== Task details ==
Copy the lines of the records below word for word, leaving out the pictures.

****************************************

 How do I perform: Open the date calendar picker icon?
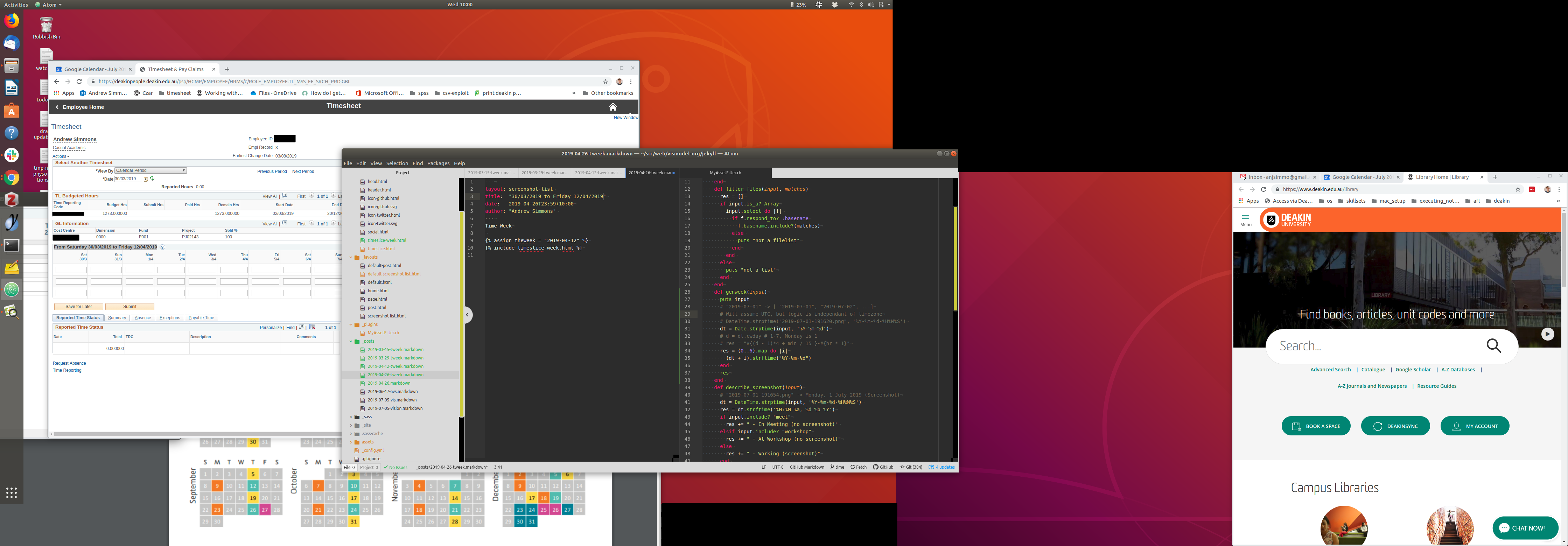pyautogui.click(x=146, y=179)
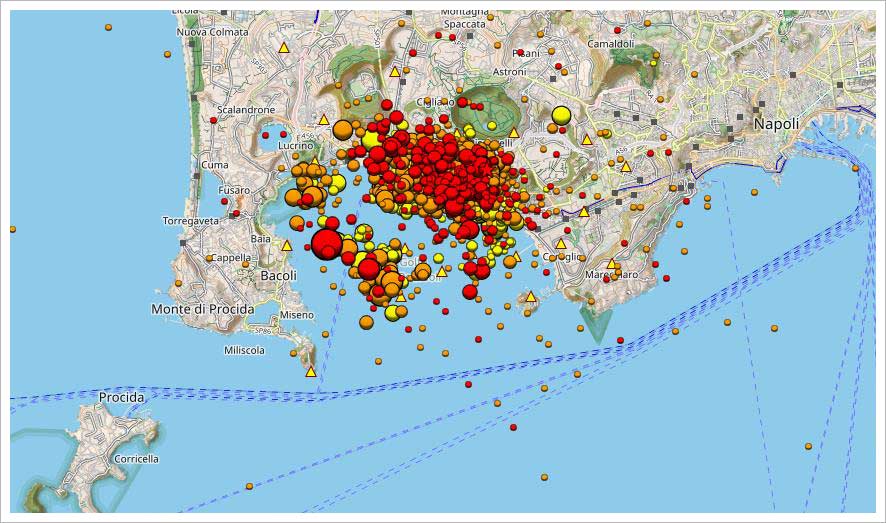
Task: Select the Camaldoli label on the map
Action: pyautogui.click(x=610, y=44)
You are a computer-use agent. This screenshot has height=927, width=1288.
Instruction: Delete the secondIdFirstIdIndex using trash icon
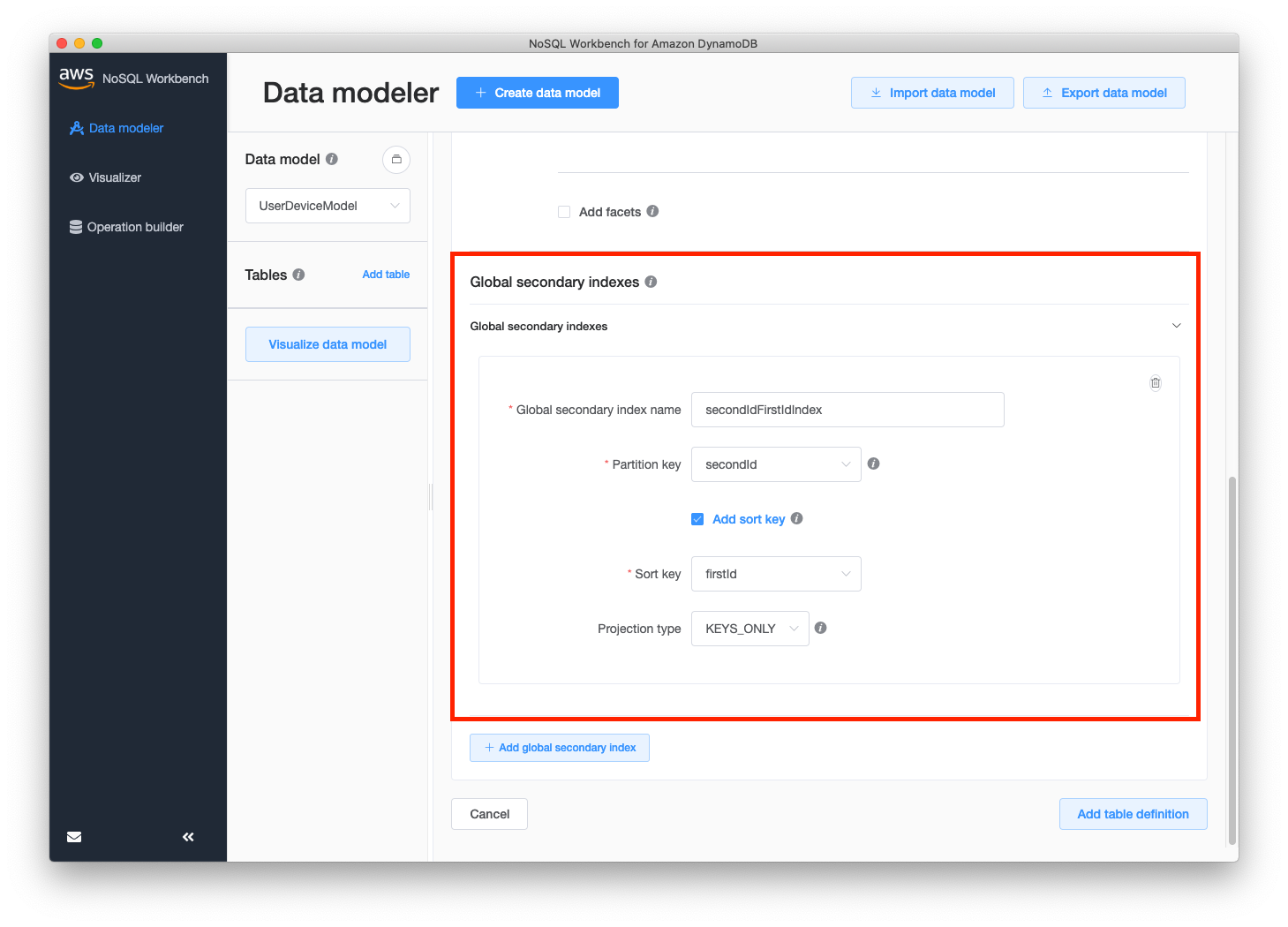[1155, 382]
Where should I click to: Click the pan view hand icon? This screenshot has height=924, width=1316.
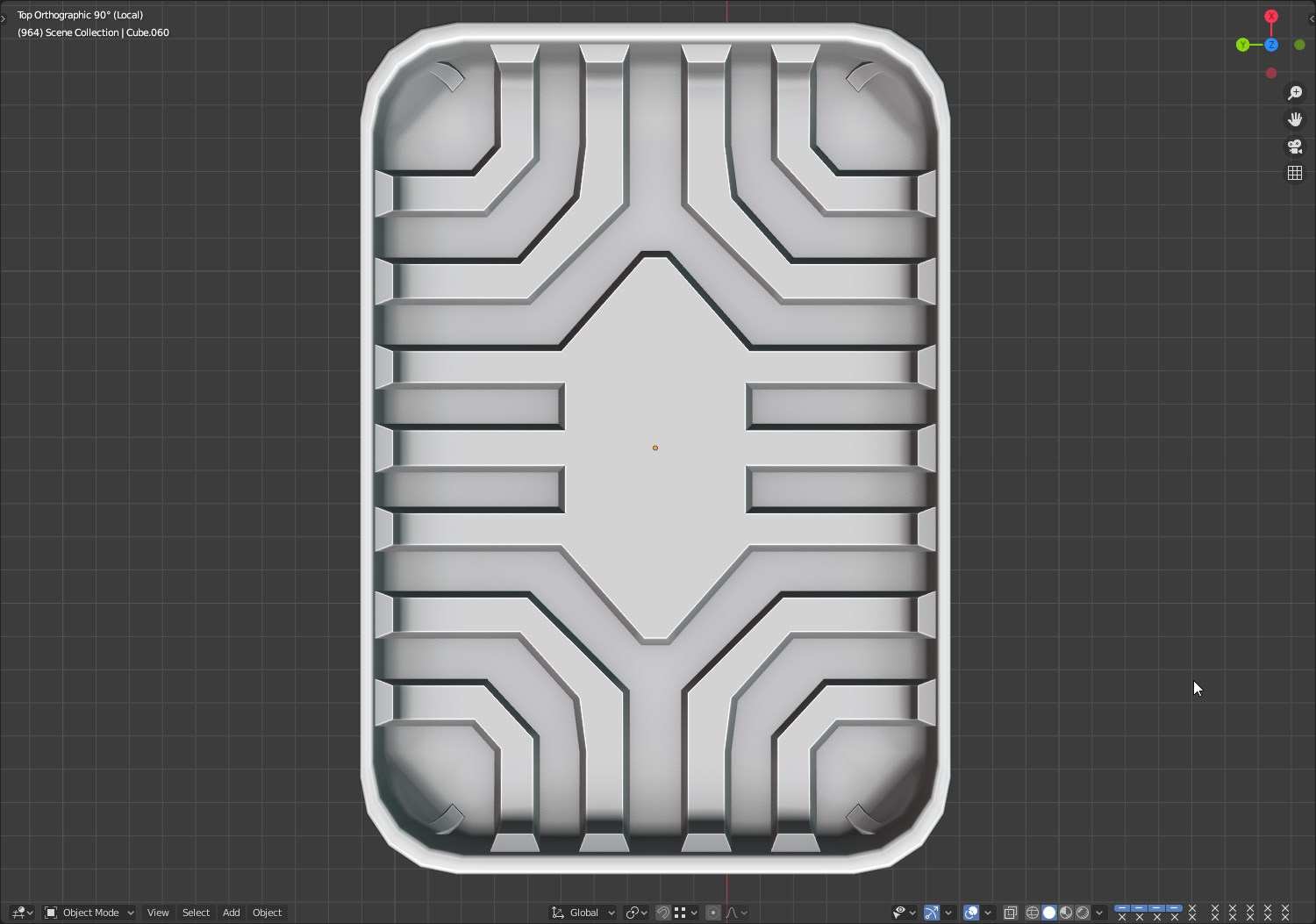click(x=1295, y=119)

****************************************

== Solved problem ==
 How do I perform: Open the date calendar picker icon?
pyautogui.click(x=146, y=179)
Task: Select the Camaldoli label on the map
Action: pyautogui.click(x=610, y=44)
You are a computer-use agent. This screenshot has height=927, width=1288.
Instruction: Delete the secondIdFirstIdIndex using trash icon
[1155, 382]
Where should I click to: Click the pan view hand icon? This screenshot has height=924, width=1316.
click(x=1295, y=119)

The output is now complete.